Geben Sie die nachstehenden Zeilen unverändert aus und lassen Sie dabei die Bilder weg.

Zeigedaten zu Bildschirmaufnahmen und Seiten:
>>>>

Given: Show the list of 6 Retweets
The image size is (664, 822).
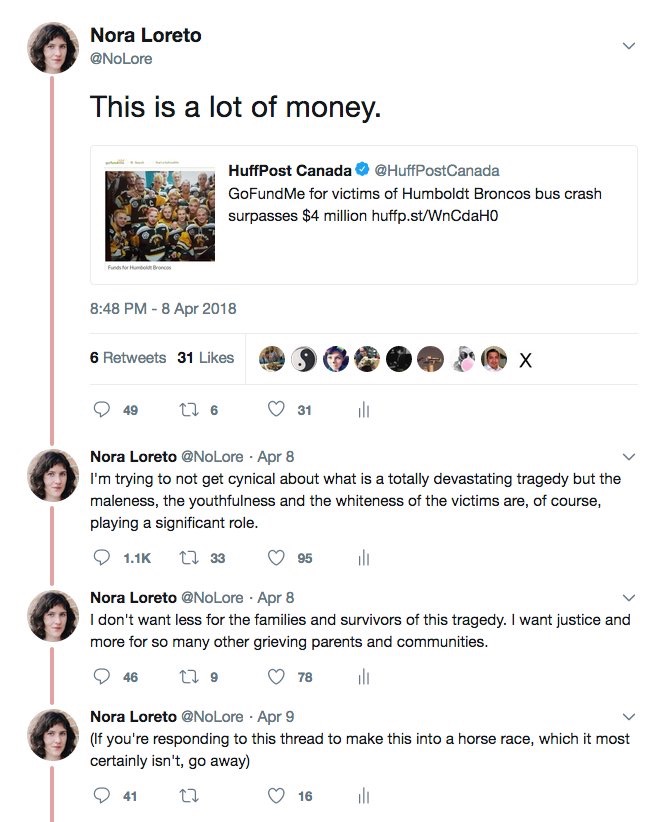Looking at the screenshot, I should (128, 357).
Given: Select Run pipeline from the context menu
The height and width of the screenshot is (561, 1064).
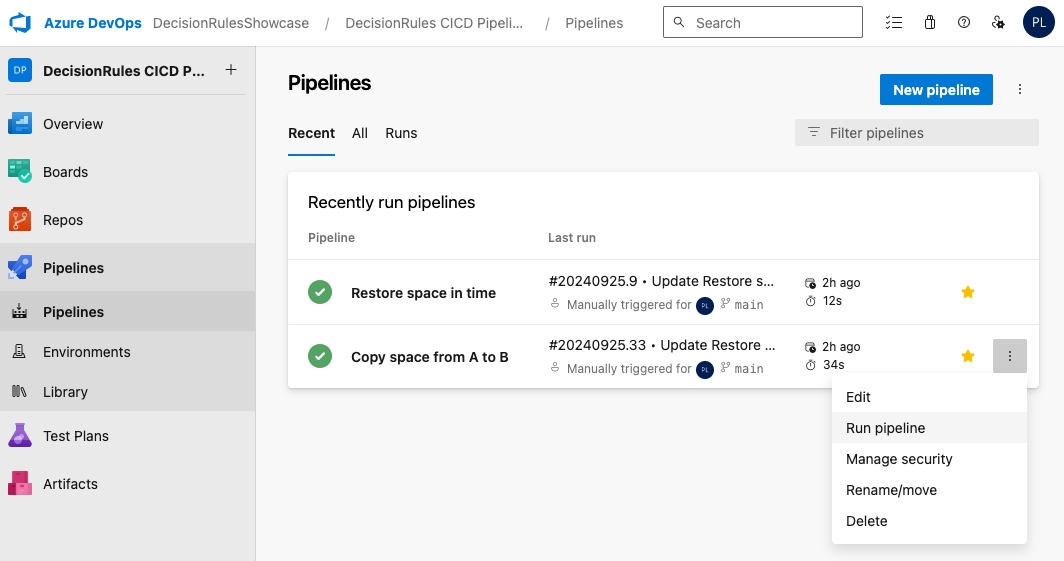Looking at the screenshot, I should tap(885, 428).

<<<<

#### ANTWORT:
Given: Show the list of 6 Retweets
The image size is (664, 822).
Looking at the screenshot, I should (128, 357).
Given: Select Run pipeline from the context menu
The height and width of the screenshot is (561, 1064).
Looking at the screenshot, I should tap(885, 428).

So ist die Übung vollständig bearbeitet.